The goal? To destroy current negotiated protections for teachers, like tenure and fair hearings for misconduct, on the basis that such protections for teachers harm the civil rights of disadvantaged children in the school system. The entire theory is so utterly cynical you'd think it was ripped right from the pages of the Koch foundation, and maybe it was. But it's playing out in a city with a lot of education issues that have nothing to do with teacher tenure or unions...
Welch is funding this incredibly expensive lawsuit through an organization by the name of Students Matter, which is a subsidiary of -- wait for it -- StudentsFirst.

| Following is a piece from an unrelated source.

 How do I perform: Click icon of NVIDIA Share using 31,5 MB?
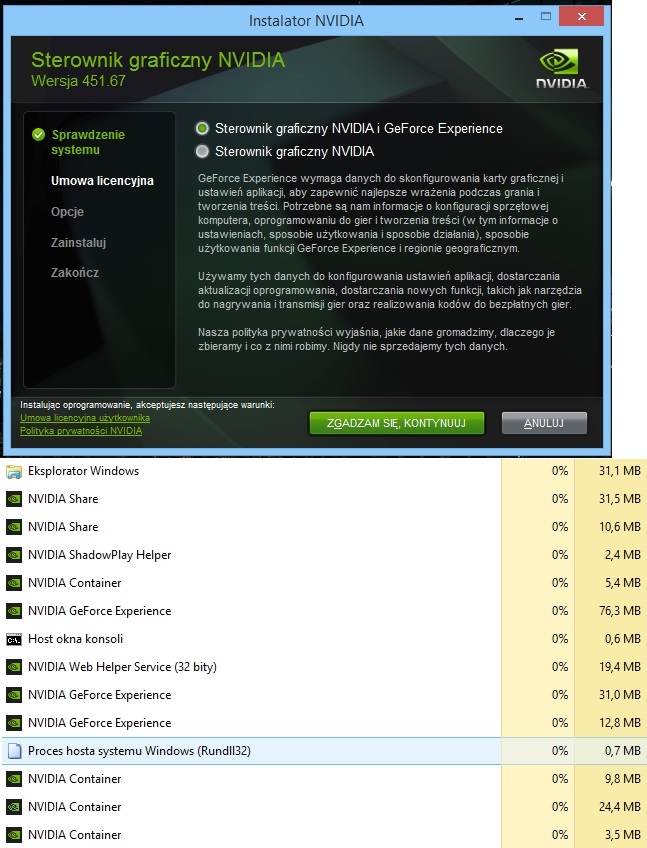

The heart of this lawsuit really centers around whether or not the state has adequately funded its schools. Since Proposition 13 passed, it has not, and as funding decreased and teachers' resources were taken from them, the quality of California public schools has declined. Teacher tenure has nothing to do with this. It seems laughable to me that the same billionaires who fork over millions to Teach for America to intentionally plant ill-trained future hedge fund managers in public schools for a year or two are somehow arguing that teacher tenure is the reason underprivileged children's education suffers.
Where is their concern for the poverty of these children, for their health, for their neighborhoods? Where are they worried about the impact school closures have on their educations?
No, once again it's all about teachers, because this is not a lawsuit about tenure. It's a lawsuit about breaking teachers' unions.